Brooks holds off Ottawa to advance to NJAC title game

By Jason La Rose, Hockey Canada

BROOKS, Alta. Simon Boyko opened the scoring in the first period and set up the game-winning goal in the third, and the Brooks Bandits survived a wild third period to edge the Ottawa Jr. Senators 4-3 on Saturday afternoon and punch their ticket to the championship game at the 2019 National Junior A Championship.

The Bandits are the fifth-consecutive host team to reach the final; they will face either the Oakville Blades or Prince George Spruce Kings on Sunday (3 p.m. MT, TSN) in search of their second national title.

Ryan Mahshie scored less than two minutes into the third period to make it a 4-1 game, parking himself in front and finishing a centring pass by Boyko for a power-play goal that seemingly put Brooks in control.
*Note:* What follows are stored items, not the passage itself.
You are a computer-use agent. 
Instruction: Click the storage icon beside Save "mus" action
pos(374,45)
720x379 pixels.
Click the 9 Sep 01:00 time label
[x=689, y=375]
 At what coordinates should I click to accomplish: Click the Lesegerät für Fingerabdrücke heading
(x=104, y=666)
But Geoff Dempster outmuscled a Bandits defender and scored shorthanded at 4:10 of the final frame, and a shot from Bailey Brant redirected off Conor Smart and beat goaltender Pierce Charleson off a mad scramble three-and-a-half minutes after that, making it a one-goal game.
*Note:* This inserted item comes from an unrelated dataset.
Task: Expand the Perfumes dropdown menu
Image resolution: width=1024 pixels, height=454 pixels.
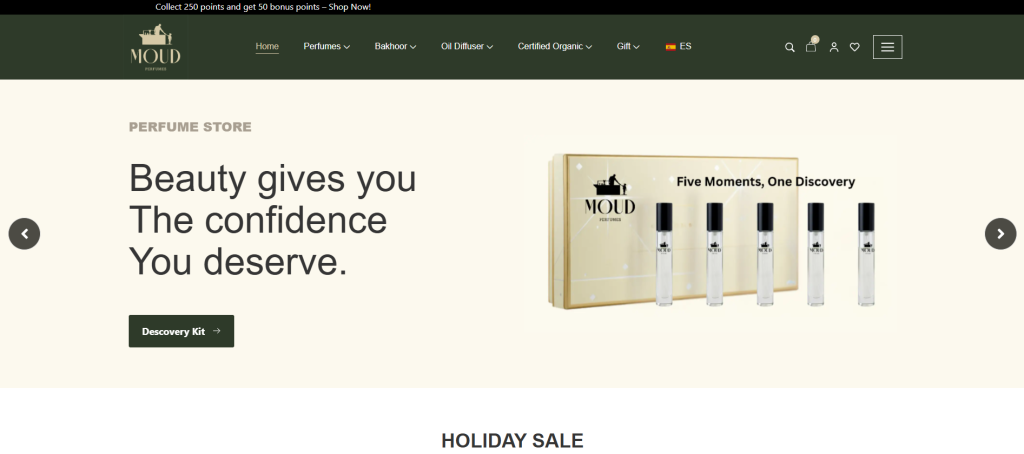Action: pyautogui.click(x=327, y=46)
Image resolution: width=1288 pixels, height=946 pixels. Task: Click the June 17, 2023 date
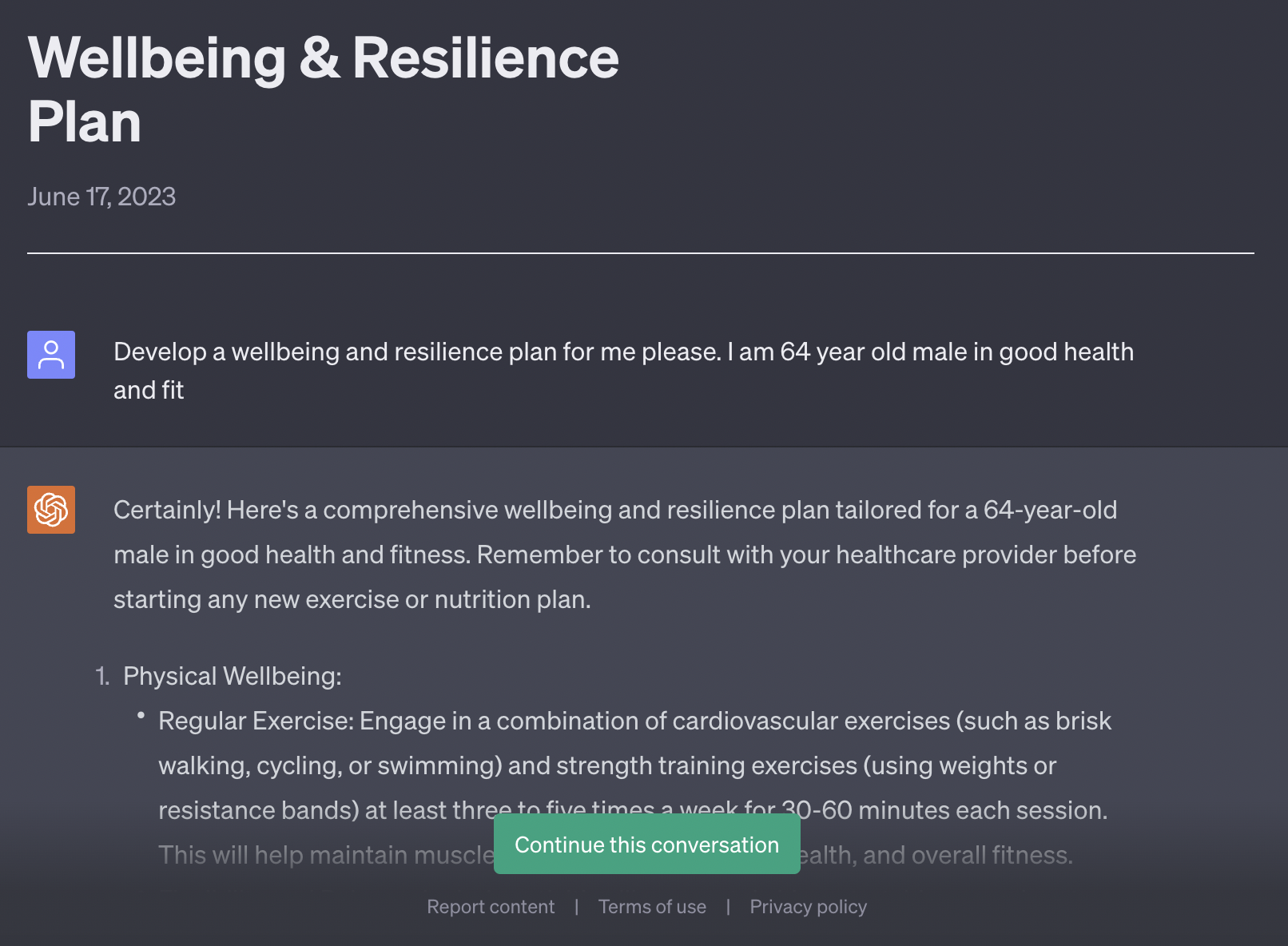pyautogui.click(x=101, y=197)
Charleson locked it down from there, including a diving stop off a Kyle Jackson one-timer with less than 10 seconds to go that may have saved the Bandits’ season.

Brooks also got a little help from the Jr. Senators, who were called for a momentum-killing too many men on the ice penalty with under two minutes left.

Boyko got the capacity crowd at the Centennial Regional Arena into the game early, taking a stretch pass from Jakob Lee and beating tournament MVP Francis Boisvert low to the glove side on the breakaway for a 1-0 lead just 2:48 in.

Ray Christy extended the lead late in the first period, finding room upstairs on the short side from in tight, and William Lemay squeezed a shot through Boisvert from the high slot in the first minute of the second to make it a three-goal advantage.

Jackson got one back for Ottawa before the end of the second, burying a cross-crease pass from Darcy Walsh for a power-play marker to cut the deficit to 3-1 after 40 minutes.

It’s the second year in a row the Jr. Senators have suffered a one-goal loss to the host team in the semifinals; they dropped a 3-2 decision to the Chilliwack Chiefs in 2018.